• DESCRIPTION OF THE TASK:
Every entry needs to be reproduced exactly.

• DATA SUPPLIED:
⟨
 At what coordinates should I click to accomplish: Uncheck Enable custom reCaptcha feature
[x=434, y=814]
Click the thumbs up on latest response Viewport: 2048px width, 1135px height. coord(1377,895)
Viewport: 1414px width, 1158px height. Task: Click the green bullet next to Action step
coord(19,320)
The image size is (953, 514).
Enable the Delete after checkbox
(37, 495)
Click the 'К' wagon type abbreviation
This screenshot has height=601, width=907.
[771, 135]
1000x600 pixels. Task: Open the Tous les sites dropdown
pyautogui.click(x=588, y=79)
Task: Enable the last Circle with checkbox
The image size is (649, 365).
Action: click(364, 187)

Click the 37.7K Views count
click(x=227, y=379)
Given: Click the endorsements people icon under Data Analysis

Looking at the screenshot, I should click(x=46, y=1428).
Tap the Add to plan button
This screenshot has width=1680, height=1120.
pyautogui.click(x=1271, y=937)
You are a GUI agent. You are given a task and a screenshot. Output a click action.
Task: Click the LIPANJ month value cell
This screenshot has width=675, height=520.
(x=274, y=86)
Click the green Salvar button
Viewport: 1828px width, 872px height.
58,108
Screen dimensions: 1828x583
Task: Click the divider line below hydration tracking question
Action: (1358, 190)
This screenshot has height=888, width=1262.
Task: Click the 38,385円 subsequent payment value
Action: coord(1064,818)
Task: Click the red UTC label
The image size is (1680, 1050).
⟩
• RESPONSE AREA:
 At what coordinates should I click to accomplish: Uncheck Enable custom reCaptcha feature
[x=434, y=814]
Click the thumbs up on latest response Viewport: 2048px width, 1135px height. coord(1377,895)
Viewport: 1414px width, 1158px height. Task: Click the green bullet next to Action step
coord(19,320)
The image size is (953, 514).
Enable the Delete after checkbox
(37, 495)
Click the 'К' wagon type abbreviation
This screenshot has height=601, width=907.
[771, 135]
1000x600 pixels. Task: Open the Tous les sites dropdown
pyautogui.click(x=588, y=79)
Task: Enable the last Circle with checkbox
The image size is (649, 365).
Action: click(364, 187)

Click the 37.7K Views count
click(x=227, y=379)
Given: Click the endorsements people icon under Data Analysis

Looking at the screenshot, I should click(x=46, y=1428).
Tap the Add to plan button
This screenshot has width=1680, height=1120.
pyautogui.click(x=1271, y=937)
You are a GUI agent. You are given a task and a screenshot. Output a click action.
Task: Click the LIPANJ month value cell
This screenshot has width=675, height=520.
(x=274, y=86)
Click the green Salvar button
Viewport: 1828px width, 872px height.
58,108
Screen dimensions: 1828x583
Task: Click the divider line below hydration tracking question
Action: (1358, 190)
This screenshot has height=888, width=1262.
Task: Click the 38,385円 subsequent payment value
Action: coord(1064,818)
Task: Click the red UTC label
The image size is (1680, 1050).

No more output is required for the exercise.